◆ **TRY IT**:
Could you copy every entry exactly, dropping the pictures?

Records from a data collection:
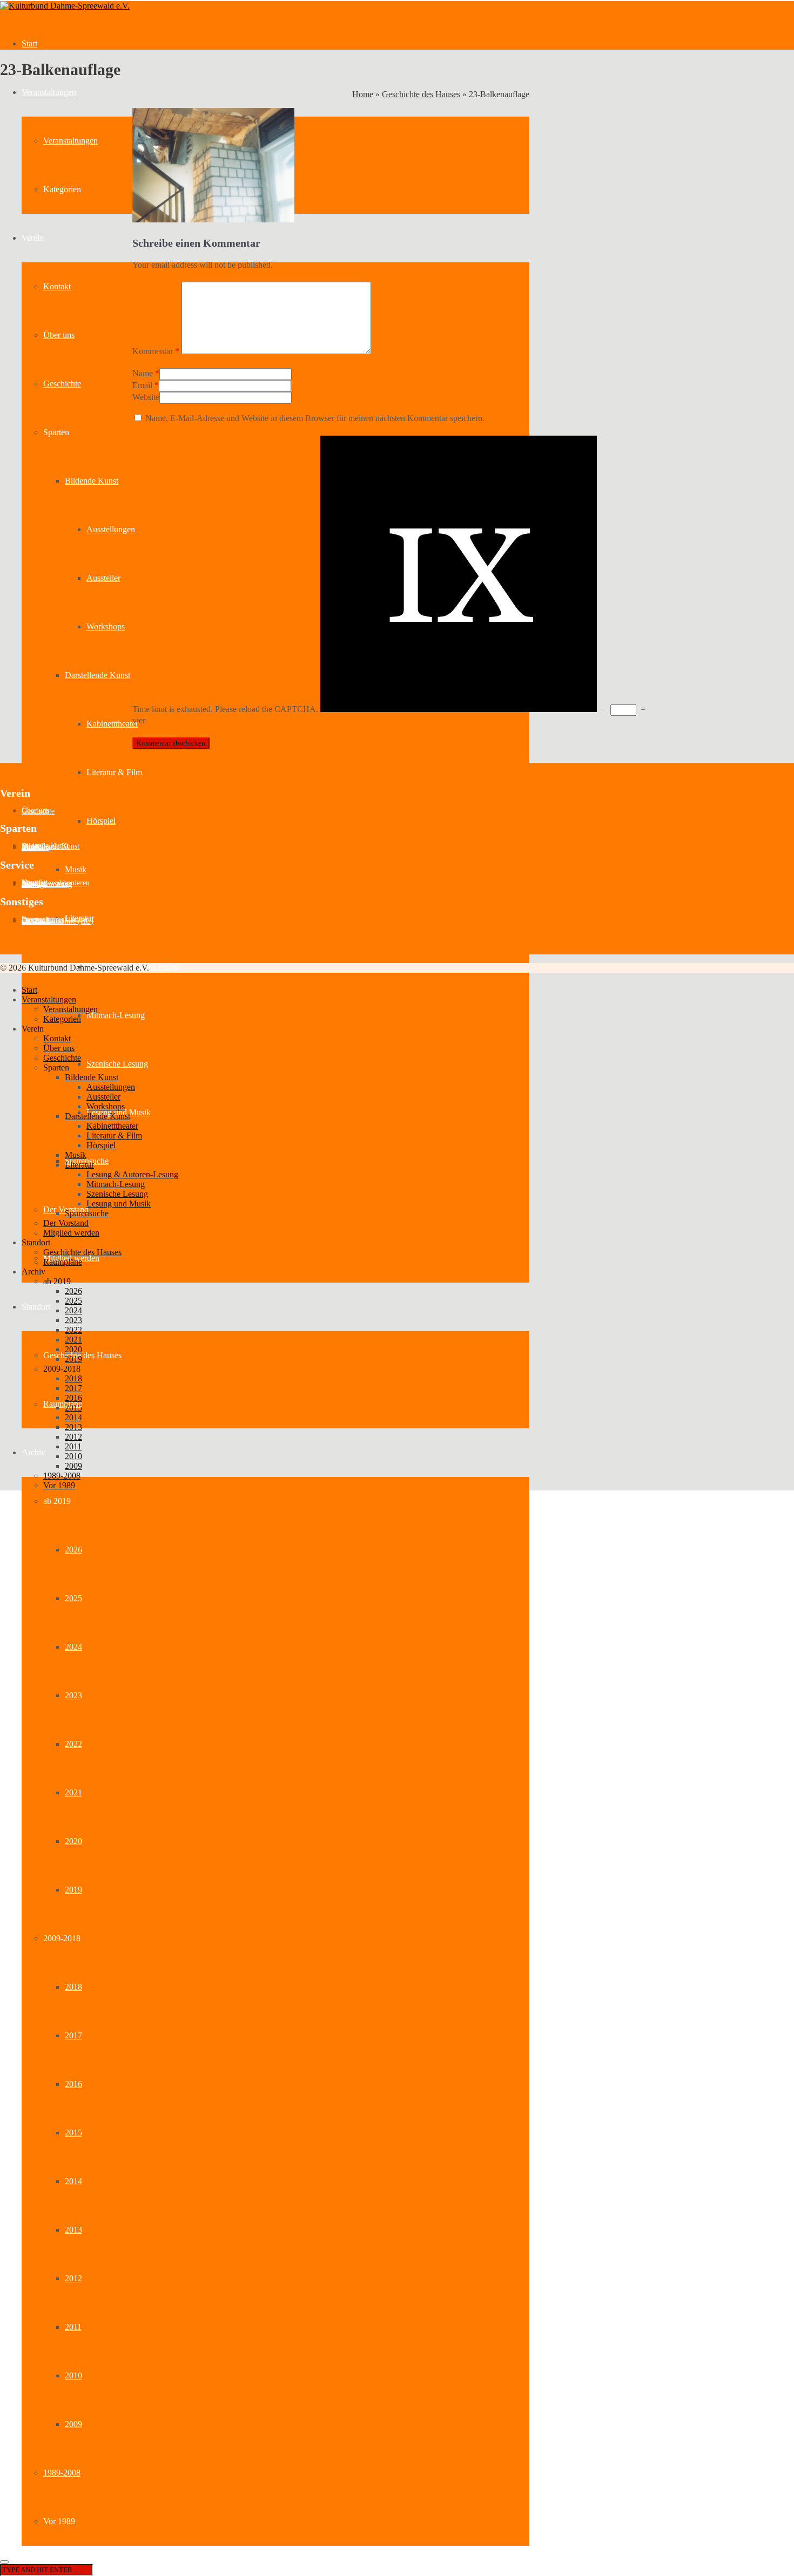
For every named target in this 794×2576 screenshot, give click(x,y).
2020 (73, 1841)
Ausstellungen (110, 529)
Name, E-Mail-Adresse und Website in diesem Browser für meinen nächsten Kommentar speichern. (315, 418)
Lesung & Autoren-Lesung (132, 1174)
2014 (73, 2181)
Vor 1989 (59, 2521)
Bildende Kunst (91, 480)
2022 (73, 1743)
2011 (73, 2326)
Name (142, 373)
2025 (73, 1598)
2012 (73, 2278)
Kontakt (57, 286)
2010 (73, 2375)
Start (29, 43)
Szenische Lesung (117, 1063)
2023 (73, 1695)
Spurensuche (87, 1213)
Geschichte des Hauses (82, 1355)
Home (362, 94)
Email (142, 385)
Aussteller (103, 577)
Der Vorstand (66, 1223)
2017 (73, 2035)
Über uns (59, 335)
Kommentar (155, 351)
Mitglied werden (71, 1232)
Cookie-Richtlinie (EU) (57, 921)
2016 (73, 2084)
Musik (75, 869)
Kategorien (62, 189)
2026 (73, 1549)
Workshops (105, 626)
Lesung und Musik (118, 1203)
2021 (73, 1792)
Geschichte (62, 383)
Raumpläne (62, 1403)
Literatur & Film (114, 772)
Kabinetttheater (112, 723)
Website (145, 397)
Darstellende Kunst (97, 675)
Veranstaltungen (49, 92)
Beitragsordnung (47, 884)
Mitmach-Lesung (115, 1015)
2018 (73, 1986)
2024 (73, 1646)
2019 (73, 1889)
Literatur (79, 1164)
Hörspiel (101, 820)
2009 (73, 2424)
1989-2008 (61, 2472)
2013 (73, 2229)
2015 (73, 2132)
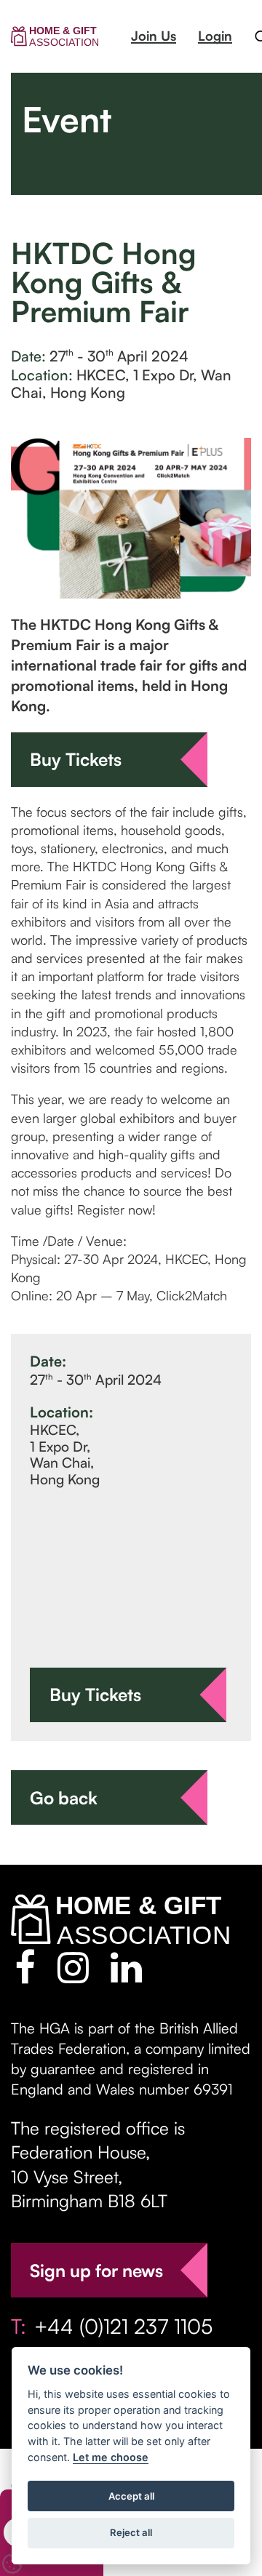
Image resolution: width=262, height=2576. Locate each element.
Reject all (131, 2532)
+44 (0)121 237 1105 (123, 2326)
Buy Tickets (76, 759)
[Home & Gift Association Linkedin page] (126, 1967)
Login (215, 36)
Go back (64, 1798)
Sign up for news (96, 2270)
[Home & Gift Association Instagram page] (73, 1967)
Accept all (131, 2496)
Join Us (153, 36)
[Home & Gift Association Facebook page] (25, 1967)
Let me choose (110, 2457)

◆ **RESULT OF THE EXERCISE**:
For every named target in this 794×2576 screenshot, give click(x,y).
2020 (73, 1841)
Ausstellungen (110, 529)
Name, E-Mail-Adresse und Website in diesem Browser für meinen nächsten Kommentar speichern. (315, 418)
Lesung & Autoren-Lesung (132, 1174)
2014 (73, 2181)
Vor 1989 (59, 2521)
Bildende Kunst (91, 480)
2022 (73, 1743)
2011 (73, 2326)
Name (142, 373)
2025 (73, 1598)
2012 (73, 2278)
Kontakt (57, 286)
2010 (73, 2375)
Start (29, 43)
Szenische Lesung (117, 1063)
2023 (73, 1695)
Spurensuche (87, 1213)
Geschichte des Hauses (82, 1355)
Home (362, 94)
Email (142, 385)
Aussteller (103, 577)
Der Vorstand (66, 1223)
2017 (73, 2035)
Über uns (59, 335)
Kommentar (155, 351)
Mitglied werden (71, 1232)
Cookie-Richtlinie (EU) (57, 921)
2016 (73, 2084)
Musik (75, 869)
Kategorien (62, 189)
2026 (73, 1549)
Workshops (105, 626)
Lesung und Musik (118, 1203)
2021 (73, 1792)
Geschichte (62, 383)
Raumpläne (62, 1403)
Literatur & Film (114, 772)
Kabinetttheater (112, 723)
Website (145, 397)
Darstellende Kunst (97, 675)
Veranstaltungen (49, 92)
Beitragsordnung (47, 884)
Mitmach-Lesung (115, 1015)
2018 (73, 1986)
2024 (73, 1646)
2019 (73, 1889)
Literatur (79, 1164)
Hörspiel (101, 820)
2009 (73, 2424)
1989-2008 (61, 2472)
2013 (73, 2229)
2015 (73, 2132)
Image resolution: width=262, height=2576. Locate each element.
Reject all (131, 2532)
+44 (0)121 237 1105 (123, 2326)
Buy Tickets (76, 759)
[Home & Gift Association Linkedin page] (126, 1967)
Login (215, 36)
Go back (64, 1798)
Sign up for news (96, 2270)
[Home & Gift Association Instagram page] (73, 1967)
Accept all (131, 2496)
Join Us (153, 36)
[Home & Gift Association Facebook page] (25, 1967)
Let me choose (110, 2457)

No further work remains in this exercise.